Alla crisi si risponde con la ricerca e l’innovazione: in che termini questa può agevolare una nuova visione d’impresa?
«Il sistema economico sta affrontando una transizione legata ad almeno quattro fattori: digitale, ecologica, demografica e dei mercati internazionali. Le prime due transizioni sono collegate ad una trasformazione interna alle imprese in termini di efficientamento non solo dei processi, ma anche dei rapporti con la pubblica amministrazione, con i clienti e con i fornitori; fondamentale è inoltre il rapporto con la comunità dove si opera. È necessario infatti che emerga un’immagine legata ai processi di sostenibilità che possa rendere le imprese non solo “non sgradite” ai cittadini ma attrattive per i talenti del proprio territorio e di altre aree. Questo aspetto si lega alla transazione demografica (il progressivo assottigliamento della disponibilità di persone in età da lavoro) e alla conseguente ricerca di personale: i lavoratori dovranno e vorranno infatti operare in un ambiente aziendale capace di dare una risposta alle esigenze di rispetto del territorio e del bilanciamento tra tempo di vita e tempo di lavoro. Ultimo tema è quella dell’evoluzione dei mercati: stiamo assistendo da un lato all’esigenza di ridurre la lunghezza della filiera di approvvigionamento (dopo i problemi nel periodo della ripartenza post-Covid e le tensioni su vari scenari internazionali) e dall’altro a forme sempre più aggressive di protezionismo. Occorre quindi innovarsi anche dal punto di vista commerciale trovando nuovi mercati e diversificando i canali distributivi».

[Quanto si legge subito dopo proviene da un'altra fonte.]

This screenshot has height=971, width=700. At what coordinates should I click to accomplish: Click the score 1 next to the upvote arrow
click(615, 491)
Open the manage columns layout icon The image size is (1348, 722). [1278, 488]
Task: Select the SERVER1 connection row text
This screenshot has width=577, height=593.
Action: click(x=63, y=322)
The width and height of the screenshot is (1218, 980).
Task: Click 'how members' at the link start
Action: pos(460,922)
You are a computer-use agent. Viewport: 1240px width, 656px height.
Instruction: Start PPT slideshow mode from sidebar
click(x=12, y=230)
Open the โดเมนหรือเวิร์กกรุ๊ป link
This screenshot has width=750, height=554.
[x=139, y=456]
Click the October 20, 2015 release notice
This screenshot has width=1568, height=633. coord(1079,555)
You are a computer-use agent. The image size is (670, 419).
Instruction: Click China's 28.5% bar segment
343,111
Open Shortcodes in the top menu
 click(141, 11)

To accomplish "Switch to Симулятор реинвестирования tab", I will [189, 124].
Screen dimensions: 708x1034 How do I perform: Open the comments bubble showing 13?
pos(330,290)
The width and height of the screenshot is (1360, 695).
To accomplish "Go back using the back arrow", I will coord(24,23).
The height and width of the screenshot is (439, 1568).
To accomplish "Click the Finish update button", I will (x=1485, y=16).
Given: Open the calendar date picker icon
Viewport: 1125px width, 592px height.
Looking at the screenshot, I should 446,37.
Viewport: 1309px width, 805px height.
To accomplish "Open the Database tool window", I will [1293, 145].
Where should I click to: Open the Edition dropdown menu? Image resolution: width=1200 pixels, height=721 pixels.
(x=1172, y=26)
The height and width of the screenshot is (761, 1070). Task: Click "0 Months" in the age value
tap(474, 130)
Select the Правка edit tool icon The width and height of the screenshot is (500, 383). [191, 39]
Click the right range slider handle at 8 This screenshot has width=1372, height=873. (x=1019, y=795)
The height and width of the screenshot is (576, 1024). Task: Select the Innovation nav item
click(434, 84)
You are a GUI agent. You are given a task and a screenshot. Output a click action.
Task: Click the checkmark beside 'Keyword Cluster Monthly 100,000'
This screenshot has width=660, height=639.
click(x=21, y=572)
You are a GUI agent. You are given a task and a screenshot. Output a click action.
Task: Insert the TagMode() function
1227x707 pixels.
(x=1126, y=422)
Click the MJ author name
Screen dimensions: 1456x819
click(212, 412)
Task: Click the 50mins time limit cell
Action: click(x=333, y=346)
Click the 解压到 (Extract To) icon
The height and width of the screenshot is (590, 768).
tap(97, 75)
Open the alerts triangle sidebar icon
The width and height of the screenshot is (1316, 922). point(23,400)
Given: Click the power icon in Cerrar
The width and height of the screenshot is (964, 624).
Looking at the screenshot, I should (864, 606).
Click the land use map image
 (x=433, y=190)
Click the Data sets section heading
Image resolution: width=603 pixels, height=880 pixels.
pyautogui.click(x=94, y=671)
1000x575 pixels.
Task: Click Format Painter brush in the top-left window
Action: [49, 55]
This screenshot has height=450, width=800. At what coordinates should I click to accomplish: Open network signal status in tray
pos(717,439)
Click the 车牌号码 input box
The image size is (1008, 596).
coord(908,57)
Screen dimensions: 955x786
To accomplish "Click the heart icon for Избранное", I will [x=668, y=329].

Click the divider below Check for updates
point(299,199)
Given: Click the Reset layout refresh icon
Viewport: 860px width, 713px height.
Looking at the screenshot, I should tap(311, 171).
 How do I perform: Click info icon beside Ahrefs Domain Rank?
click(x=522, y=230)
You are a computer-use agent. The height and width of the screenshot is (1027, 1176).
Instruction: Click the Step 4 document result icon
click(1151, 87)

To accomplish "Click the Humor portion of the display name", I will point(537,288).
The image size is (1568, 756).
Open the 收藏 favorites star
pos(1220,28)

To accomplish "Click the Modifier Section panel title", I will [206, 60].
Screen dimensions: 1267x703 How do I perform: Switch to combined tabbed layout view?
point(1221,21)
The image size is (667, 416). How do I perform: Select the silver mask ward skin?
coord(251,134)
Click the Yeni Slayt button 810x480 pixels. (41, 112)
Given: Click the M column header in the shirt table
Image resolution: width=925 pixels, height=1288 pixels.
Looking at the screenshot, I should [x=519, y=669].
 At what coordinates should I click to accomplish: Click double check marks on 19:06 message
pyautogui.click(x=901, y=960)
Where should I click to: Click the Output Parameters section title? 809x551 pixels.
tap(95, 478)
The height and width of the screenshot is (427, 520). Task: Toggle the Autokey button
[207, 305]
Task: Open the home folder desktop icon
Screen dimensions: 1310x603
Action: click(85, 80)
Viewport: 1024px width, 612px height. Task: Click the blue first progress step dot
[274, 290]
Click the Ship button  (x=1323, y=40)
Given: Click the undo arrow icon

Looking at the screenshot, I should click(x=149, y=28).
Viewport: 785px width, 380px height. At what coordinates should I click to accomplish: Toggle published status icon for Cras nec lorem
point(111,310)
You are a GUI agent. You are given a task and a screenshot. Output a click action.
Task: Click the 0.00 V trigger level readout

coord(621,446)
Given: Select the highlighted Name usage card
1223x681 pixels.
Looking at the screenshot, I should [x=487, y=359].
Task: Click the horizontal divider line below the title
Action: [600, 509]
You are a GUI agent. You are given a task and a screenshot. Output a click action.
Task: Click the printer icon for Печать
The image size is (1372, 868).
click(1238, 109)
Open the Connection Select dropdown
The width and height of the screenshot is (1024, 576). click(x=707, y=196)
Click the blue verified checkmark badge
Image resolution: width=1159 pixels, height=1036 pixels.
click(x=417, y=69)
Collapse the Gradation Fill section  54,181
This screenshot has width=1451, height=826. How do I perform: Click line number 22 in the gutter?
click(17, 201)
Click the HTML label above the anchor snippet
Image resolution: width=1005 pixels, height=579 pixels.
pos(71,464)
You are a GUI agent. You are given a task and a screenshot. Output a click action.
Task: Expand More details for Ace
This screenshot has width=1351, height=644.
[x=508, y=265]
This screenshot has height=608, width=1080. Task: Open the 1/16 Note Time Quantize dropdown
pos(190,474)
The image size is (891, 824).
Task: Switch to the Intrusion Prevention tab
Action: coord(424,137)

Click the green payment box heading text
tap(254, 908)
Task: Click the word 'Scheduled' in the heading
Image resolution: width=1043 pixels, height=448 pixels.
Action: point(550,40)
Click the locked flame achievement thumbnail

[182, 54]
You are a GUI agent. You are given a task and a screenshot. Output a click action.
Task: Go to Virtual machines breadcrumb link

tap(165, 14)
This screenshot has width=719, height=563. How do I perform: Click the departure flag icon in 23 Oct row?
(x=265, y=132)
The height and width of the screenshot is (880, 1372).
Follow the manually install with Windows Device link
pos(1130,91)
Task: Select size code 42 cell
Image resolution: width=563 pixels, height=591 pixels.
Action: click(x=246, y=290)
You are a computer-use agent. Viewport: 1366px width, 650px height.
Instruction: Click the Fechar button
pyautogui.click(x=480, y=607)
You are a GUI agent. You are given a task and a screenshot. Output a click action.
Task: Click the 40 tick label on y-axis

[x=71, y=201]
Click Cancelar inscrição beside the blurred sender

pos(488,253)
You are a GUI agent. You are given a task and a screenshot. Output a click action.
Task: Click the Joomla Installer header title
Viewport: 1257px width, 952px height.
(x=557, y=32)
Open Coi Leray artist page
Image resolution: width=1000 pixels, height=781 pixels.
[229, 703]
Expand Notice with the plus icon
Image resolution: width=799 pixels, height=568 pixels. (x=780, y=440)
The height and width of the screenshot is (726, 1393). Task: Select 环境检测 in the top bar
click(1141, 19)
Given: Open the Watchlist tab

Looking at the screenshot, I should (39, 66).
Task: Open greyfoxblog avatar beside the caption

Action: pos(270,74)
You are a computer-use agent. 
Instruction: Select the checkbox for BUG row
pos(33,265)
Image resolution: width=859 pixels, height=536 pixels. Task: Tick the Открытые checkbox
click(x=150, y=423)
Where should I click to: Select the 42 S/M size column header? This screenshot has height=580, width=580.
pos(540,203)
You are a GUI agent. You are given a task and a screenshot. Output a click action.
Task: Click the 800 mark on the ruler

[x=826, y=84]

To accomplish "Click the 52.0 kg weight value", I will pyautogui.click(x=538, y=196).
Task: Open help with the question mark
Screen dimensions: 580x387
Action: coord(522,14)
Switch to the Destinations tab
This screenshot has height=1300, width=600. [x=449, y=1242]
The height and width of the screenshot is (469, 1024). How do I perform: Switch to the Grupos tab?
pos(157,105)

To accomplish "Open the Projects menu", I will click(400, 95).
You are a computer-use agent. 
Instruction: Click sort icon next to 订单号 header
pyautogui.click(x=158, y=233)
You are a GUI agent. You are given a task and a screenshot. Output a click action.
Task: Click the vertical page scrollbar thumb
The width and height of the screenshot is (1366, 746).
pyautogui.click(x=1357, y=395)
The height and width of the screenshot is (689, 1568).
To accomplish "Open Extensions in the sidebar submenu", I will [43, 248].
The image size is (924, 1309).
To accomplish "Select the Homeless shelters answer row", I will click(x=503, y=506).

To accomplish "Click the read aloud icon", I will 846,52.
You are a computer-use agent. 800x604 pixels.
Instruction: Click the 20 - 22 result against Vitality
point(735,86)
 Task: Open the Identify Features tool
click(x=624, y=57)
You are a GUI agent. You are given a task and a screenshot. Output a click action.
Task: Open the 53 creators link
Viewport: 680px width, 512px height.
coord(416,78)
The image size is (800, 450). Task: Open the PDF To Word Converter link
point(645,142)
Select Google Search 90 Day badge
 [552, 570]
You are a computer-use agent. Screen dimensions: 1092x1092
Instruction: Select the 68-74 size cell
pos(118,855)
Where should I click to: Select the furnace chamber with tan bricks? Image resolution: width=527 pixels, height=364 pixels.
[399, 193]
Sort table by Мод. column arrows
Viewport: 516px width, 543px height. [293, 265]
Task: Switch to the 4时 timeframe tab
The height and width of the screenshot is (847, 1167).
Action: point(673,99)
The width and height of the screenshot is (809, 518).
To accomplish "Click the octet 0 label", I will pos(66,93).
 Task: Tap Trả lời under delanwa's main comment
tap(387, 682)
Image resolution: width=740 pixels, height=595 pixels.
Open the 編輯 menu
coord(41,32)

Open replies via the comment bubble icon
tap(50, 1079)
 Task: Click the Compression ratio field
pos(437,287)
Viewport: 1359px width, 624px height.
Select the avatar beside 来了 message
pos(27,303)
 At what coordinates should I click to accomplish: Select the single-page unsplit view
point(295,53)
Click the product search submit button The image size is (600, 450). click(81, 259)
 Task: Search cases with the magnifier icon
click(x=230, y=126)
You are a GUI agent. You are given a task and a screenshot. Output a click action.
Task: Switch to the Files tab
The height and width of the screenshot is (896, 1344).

La filiera conciaria è legata ad altri settori: come trainare l’intero sistema made in Italy verso la sostenibilità?
«La pelle è un semilavorato utilizzato in molteplici settori e non sempre è facile far passare il messaggio che la materia prima conciata italiana ha un valore superiore a quella realizzata in altri paesi perché la produzione, oltre ad essere di qualità, è rispettosa dell’ambiente e dei lavoratori. Probabilmente occorrerà giungere ad accordi di filiera per valorizzare la pelle conciata in Italia e per non disperdere lo sforzo di sostenibilità intrapreso dalle nostre aziende rispetto alle trasformazioni realizzate da altre imprese con processi meno attenti all’ambiente e alle comunità. L’attività deve essere tuttavia duplice, perché senza il coinvolgimento delle imprese a valle della f iliera ma anche senza la comunicazione verso il consumatore si rischia di non raggiungere l’obiettivo della valorizzazione dei risultati ottenuti dal settore in termini di sostenibilità e di innovazione».
Riusciamo ancora a difendere l’eccellenza manifatturiera o serve ripensare anche il modo in cui comunichiamo il nostro prodotto al mondo?
«Il Made in Italy ha ancora un fascino che il mercato riconosce, certo non bisogna “sedersi sugli allori”. Come anticipato, per un settore come quello della concia occorre fare uno sforzo ulteriore perché non si tratta di un prodotto finito. Una comunicazione, accompagnata magari da marchi d’area, deve quindi coinvolgere anche le industrie dell’automotive, dell’arredamento, degli accessori moda. Per queste industrie deve essere un valore poter affermare che i loro prodotti sono realizzati con pelle conciata in Italia e questo deve essere un “plus” riconosciuto anche dal consumatore finale. La qualità e il valore del “cuoio italiano” vanno comunicati all’interno della filiera e verso il mercato finale: è una sfida più difficile rispetto a quella di altri settori ma che può essere vincente».